Beginning with the line that has "The image size is (335, 282).", write out each line down to the end of the records below exactly, and include no pictures.

Stored entries

********

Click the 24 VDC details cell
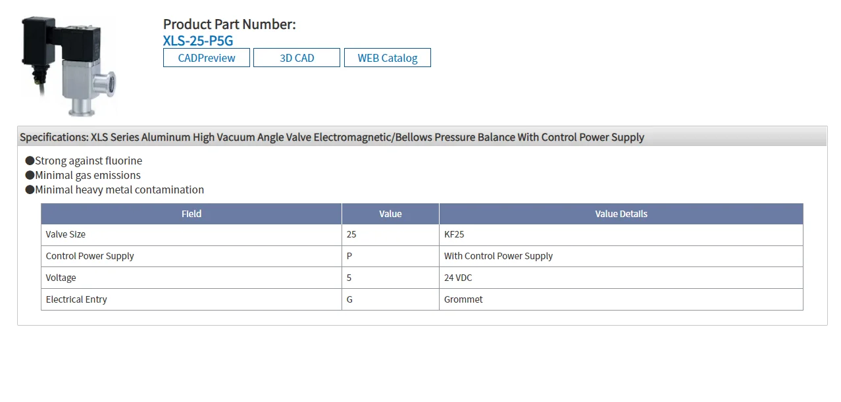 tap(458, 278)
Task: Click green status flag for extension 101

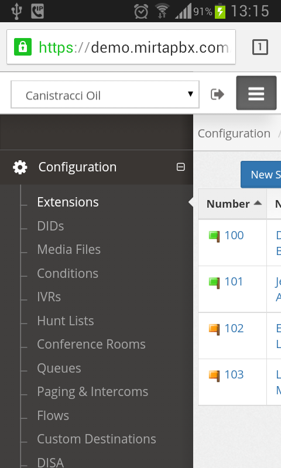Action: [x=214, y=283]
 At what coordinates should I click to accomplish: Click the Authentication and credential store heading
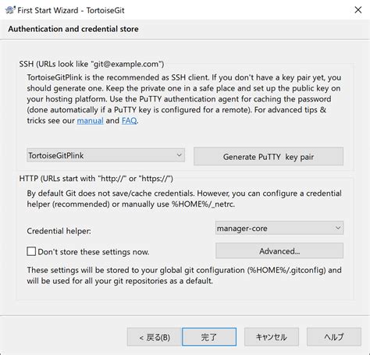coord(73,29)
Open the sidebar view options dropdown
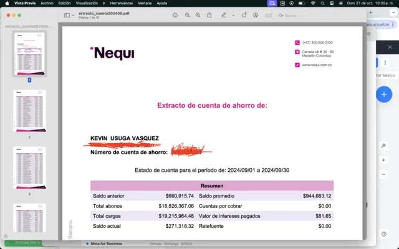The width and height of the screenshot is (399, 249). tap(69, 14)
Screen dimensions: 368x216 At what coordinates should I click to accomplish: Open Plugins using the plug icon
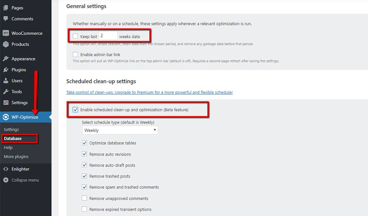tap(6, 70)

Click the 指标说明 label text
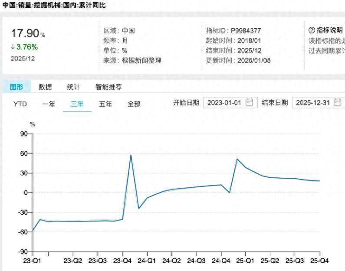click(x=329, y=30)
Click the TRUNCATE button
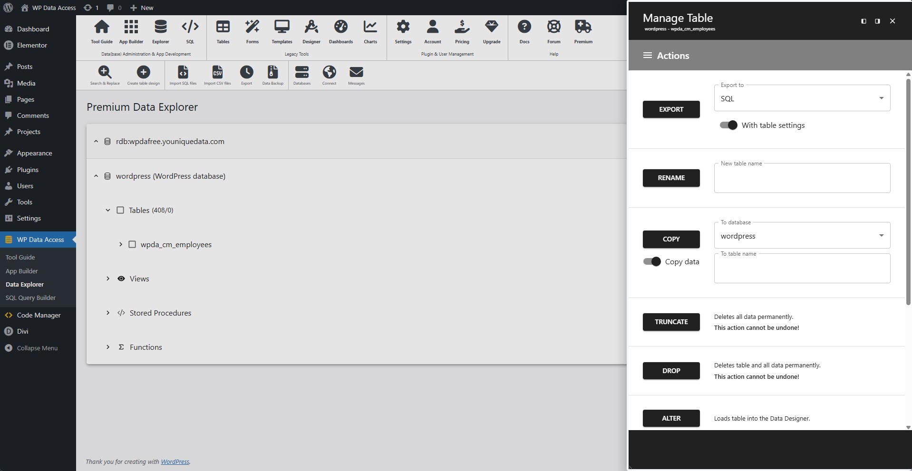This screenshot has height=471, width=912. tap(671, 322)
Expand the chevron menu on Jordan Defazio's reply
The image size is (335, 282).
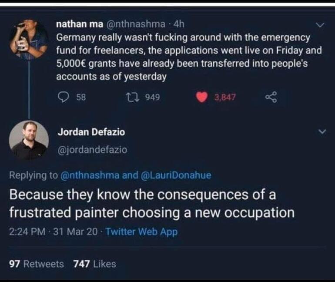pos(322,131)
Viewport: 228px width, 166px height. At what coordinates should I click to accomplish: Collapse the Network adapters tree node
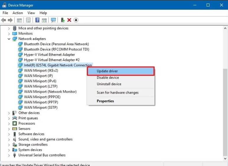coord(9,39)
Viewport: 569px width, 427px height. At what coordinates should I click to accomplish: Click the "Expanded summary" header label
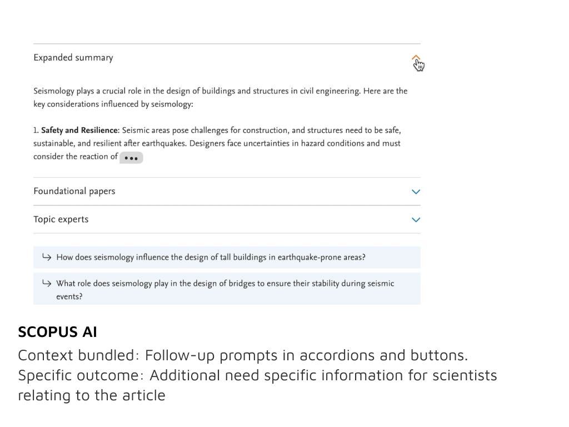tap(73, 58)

********

§ **RESPONSE BOX**:
The image size is (335, 282).
pos(322,131)
Viewport: 228px width, 166px height. At what coordinates should I click to accomplish: Collapse the Network adapters tree node
coord(9,39)
Viewport: 569px width, 427px height. At what coordinates should I click to accomplish: Click the "Expanded summary" header label
tap(73, 58)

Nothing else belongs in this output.